Eval: mean firing rate per condition per persona, plus rank correlation with the prompted bridge ranking from #267.

Pass / interpretation:

  • If condition (4) fires at ~13% mean rate (matching #267's fixed-random arm), reading (A) is strongly supported.
  • If conditions (2) or (3) significantly outperform centroid AND random by Δρ ≥ +0.30 in the centroid-wins direction, we've found the load-bearing direction — reading (B) wins.
  • If both (4) fires at ~13% AND (2)/(3) fire above centroid, both readings have partial support — the load-bearing direction exists but a chunk of the firing rate is direction-agnostic.

Compute estimate

  • All 4 conditions × 10 personas × n=100 = 4,000 generations
  • Reuses #267's eval rig + LoRAs
  • ~1 GPU-hour on 1× H100, hooked HF generation per #267 methodology
  • PCA + difference-direction computation: ~10 minutes local CPU on the training data

Why this can't be answered by re-analyzing existing data

#267 ran the same fixed random vector across all 20 questions per persona.
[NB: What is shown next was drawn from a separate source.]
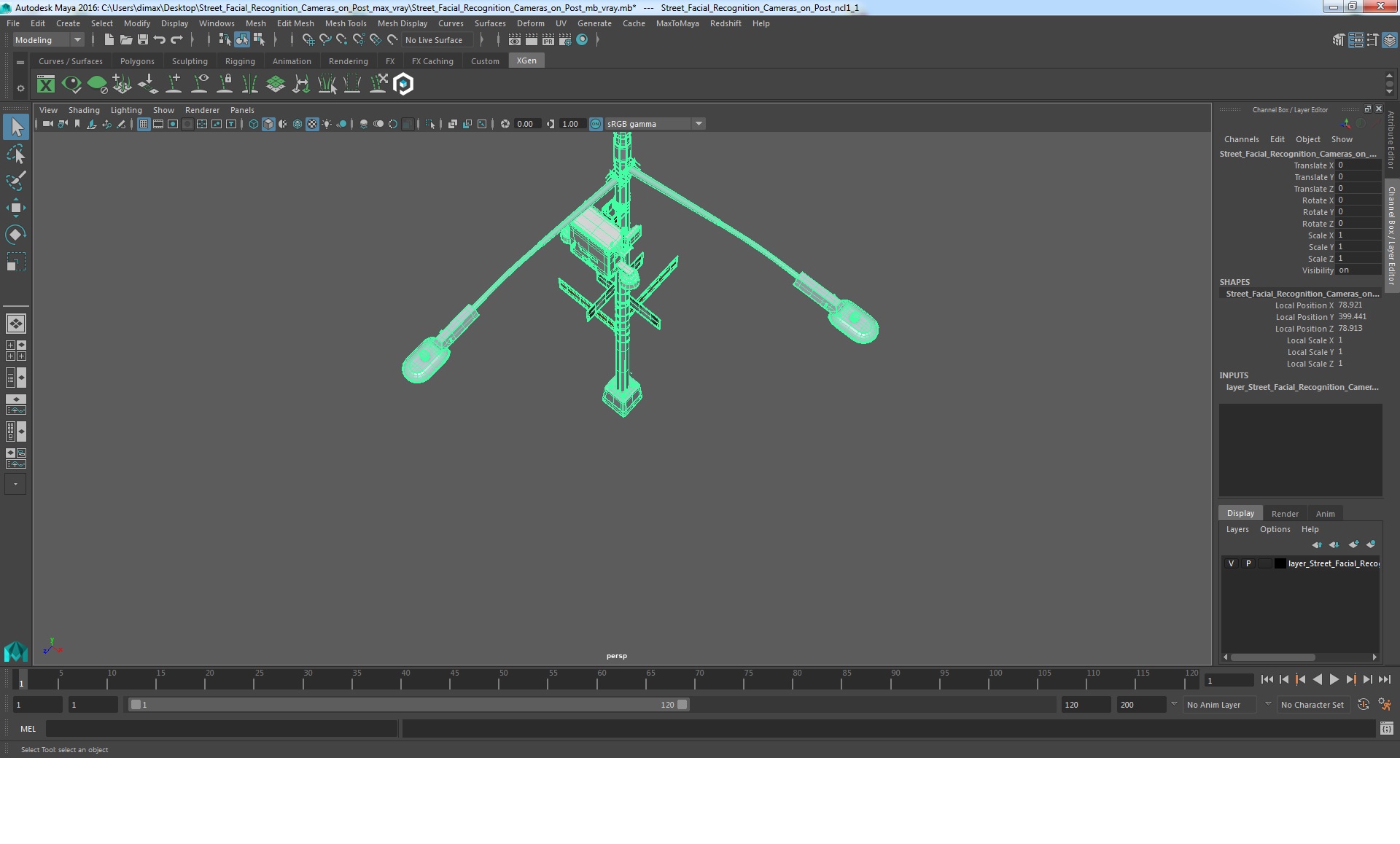Open the Mesh Tools menu
The height and width of the screenshot is (844, 1400).
coord(345,23)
We don't know if the marker fires equally well when the random vector is fresh per question (the "magnitude alone matters" reading vs the "we happened to sample a special direction" reading). And #267 didn't try PCA-of-LoRA-delta or firing-vs-non-firing residual differences as candidate load-bearing directions.

Next step

Run /issue <N> to dispatch /adversarial-planner. No work starts inline.